(EXTRACTED INFORMATION Opens)

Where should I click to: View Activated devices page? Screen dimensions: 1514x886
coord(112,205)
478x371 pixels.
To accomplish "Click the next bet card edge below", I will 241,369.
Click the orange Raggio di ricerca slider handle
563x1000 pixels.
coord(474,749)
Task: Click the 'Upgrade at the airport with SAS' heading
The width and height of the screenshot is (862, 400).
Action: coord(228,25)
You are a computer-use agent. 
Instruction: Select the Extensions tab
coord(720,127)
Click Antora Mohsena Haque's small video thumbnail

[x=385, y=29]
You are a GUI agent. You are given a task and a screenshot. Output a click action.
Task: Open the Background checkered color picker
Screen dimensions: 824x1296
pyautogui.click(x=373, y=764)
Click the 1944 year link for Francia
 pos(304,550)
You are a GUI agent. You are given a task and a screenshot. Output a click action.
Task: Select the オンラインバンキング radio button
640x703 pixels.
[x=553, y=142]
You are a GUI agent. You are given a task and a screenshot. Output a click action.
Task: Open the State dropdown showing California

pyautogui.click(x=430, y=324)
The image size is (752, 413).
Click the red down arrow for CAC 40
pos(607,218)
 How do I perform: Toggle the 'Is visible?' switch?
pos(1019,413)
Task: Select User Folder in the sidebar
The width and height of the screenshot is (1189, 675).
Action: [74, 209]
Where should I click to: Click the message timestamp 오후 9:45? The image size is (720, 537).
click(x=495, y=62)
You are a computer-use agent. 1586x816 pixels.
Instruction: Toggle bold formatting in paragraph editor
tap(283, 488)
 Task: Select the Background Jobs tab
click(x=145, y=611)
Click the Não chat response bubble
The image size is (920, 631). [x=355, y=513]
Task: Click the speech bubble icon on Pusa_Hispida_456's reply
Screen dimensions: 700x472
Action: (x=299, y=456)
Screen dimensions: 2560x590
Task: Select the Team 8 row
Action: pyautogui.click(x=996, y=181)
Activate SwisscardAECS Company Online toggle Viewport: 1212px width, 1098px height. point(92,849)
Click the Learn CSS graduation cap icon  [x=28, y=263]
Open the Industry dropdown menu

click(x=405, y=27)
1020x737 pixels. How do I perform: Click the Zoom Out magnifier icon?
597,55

(EXTRACTED INFORMATION Closes)

**WHAT IS REQUIRED**
Determine how many lines of this listing contain "computer", and give only the number.

**RESPONSE**
2